PROBLEM DETAILS:
Can you retype the records word for word, starting at the first line and ending with the line that contains "Looking at the screenshot, I should click(x=652, y=147).", including that line?

Click-target data:
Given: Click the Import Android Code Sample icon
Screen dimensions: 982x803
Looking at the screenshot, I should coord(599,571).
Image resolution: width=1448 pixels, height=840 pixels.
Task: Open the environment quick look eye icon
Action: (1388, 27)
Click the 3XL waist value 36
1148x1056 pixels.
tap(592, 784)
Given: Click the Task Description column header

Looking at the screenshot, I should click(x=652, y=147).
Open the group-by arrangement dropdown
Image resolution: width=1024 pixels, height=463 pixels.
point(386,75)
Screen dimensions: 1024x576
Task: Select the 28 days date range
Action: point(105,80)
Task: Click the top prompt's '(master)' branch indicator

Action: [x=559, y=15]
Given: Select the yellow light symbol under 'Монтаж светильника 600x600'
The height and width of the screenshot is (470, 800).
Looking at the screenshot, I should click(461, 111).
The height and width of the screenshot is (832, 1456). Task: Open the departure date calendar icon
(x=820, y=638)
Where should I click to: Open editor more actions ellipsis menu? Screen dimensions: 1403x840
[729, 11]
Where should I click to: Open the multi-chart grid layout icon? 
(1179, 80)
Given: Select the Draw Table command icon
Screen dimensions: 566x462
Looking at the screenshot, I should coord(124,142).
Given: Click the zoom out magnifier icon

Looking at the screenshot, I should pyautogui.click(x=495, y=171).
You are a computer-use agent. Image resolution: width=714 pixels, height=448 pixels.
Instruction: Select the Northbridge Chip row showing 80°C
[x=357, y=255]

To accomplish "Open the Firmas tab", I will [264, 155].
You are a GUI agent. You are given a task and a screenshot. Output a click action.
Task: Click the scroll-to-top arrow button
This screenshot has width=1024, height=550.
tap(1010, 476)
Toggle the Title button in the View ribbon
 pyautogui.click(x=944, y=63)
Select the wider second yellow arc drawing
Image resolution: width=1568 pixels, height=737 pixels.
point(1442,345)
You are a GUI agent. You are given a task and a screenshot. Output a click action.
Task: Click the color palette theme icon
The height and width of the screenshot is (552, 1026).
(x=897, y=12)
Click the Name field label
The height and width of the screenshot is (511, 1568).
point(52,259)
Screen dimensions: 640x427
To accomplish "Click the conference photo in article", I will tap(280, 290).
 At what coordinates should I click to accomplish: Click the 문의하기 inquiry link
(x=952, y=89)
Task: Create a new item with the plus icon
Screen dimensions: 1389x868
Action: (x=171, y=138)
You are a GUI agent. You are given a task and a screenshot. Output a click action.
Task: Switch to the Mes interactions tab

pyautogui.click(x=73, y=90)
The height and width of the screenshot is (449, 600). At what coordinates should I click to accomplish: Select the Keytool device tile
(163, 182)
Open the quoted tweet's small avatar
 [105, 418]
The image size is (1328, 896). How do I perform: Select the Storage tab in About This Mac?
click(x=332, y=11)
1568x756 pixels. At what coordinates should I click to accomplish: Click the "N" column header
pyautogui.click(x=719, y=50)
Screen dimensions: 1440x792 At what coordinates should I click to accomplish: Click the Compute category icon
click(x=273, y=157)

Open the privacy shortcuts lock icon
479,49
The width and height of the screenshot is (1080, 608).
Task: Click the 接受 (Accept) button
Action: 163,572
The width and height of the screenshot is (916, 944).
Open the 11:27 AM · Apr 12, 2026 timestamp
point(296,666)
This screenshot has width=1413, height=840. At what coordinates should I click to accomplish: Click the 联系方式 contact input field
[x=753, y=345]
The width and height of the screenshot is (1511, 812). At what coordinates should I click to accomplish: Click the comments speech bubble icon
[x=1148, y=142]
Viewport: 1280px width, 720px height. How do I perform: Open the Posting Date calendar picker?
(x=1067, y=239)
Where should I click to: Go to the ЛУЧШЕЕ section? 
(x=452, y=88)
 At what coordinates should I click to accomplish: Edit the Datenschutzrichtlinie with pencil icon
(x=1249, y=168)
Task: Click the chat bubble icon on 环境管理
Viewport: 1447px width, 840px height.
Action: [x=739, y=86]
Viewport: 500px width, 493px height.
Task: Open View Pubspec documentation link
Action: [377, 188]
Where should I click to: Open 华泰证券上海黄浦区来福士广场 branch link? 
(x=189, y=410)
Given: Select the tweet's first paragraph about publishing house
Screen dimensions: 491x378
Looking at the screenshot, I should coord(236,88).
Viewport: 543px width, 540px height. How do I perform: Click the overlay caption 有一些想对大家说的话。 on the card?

TASK ANSWER:
Given: Click the Import Android Code Sample icon
Screen dimensions: 982x803
Looking at the screenshot, I should coord(599,571).
Image resolution: width=1448 pixels, height=840 pixels.
Task: Open the environment quick look eye icon
Action: (1388, 27)
Click the 3XL waist value 36
1148x1056 pixels.
tap(592, 784)
Given: Click the Task Description column header

Looking at the screenshot, I should click(x=652, y=147).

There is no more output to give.